- Location: Saginaw County, Michigan, US
- Nearest city: St. Charles, Michigan
- Coordinates: 43°18′55″N 84°09′48″W﻿ / ﻿43.31541°N 84.1632°W
- Area: 300 acres (1.2 km^{2})
- Established: 1948
- Governing body: Saginaw Intermediate School District
- Website: sisd.cc/hartley/

= Hartley Outdoor Education Center =

Hartley Outdoor Education Center is a member of the Saginaw Intermediate School District located 1.5 mi northwest of St. Charles, Michigan in Saginaw County. Since its opening in 1975, Hartley's 300 acre have entertained and educated approximately 250,000 students and houses about 4,000 students each year. It is designed to educate elementary and middle school students, but is not limited to this and can teach high school students as well. As both a camp and a school, many students learn topics they normally wouldn't learn inside a classroom, by going through cabins, coal mines, forests, wetlands, meadows and ponds to learn about topics such as survival, pioneer living, or confidence, enjoying themselves in the process.

==History==
The Hartley Nature Camp Corporation was created in 1948 by Peter Hartley. The camp continued until acquired by the SISD in 1969. In 1975, Hartley Outdoor Education Center opened its door.

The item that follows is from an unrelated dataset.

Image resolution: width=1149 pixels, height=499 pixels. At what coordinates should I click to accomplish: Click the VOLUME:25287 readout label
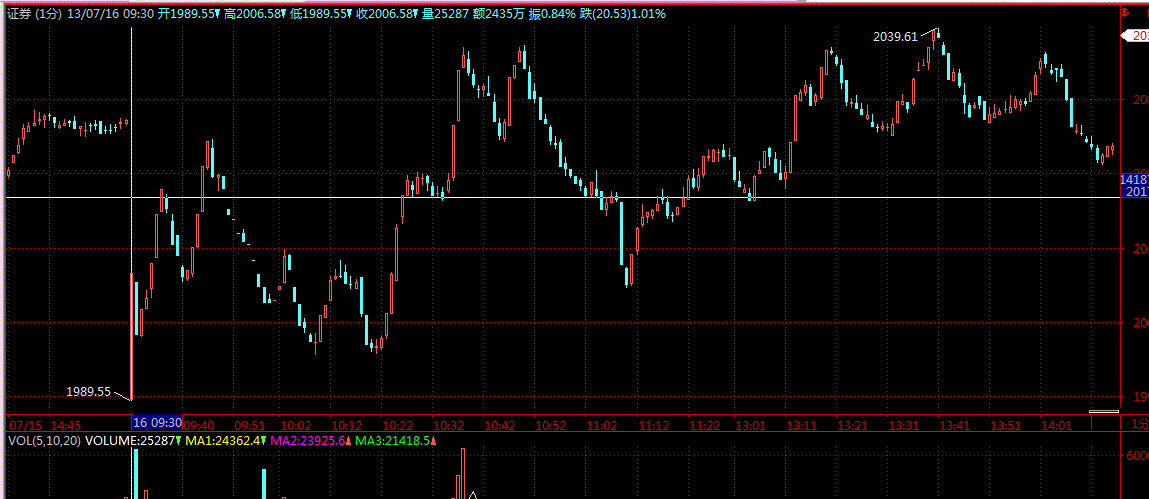tap(132, 440)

It was founded on the site of Coal Mine No. 8 and is also home to the Schroeder Log Cabin.

==Classes==
Students are the given opportunities to participate in their classes by making things such as apple cider, candles, funnel cake, and necklaces or learn by seeing wigwams, longhouses, coal mines, reptiles, other animals, or other entities.

The classes include:
- Archeology Dig
- Beaver Creek Watershed Study
- Bird Study
- Mine No. 8
- Confidence Course
- Discovering Fossils
- Ecology in Action
- Forest Investigation
- Fossils and Coal Mine
- Lumberjack Lore
- Michigan Mammals
- Native American Heritage
- Outdoor Photography
- Outdoor Survival
- Pioneer Living
- Wetland Lab

Staff from the center can also bring special classes to schools upon request.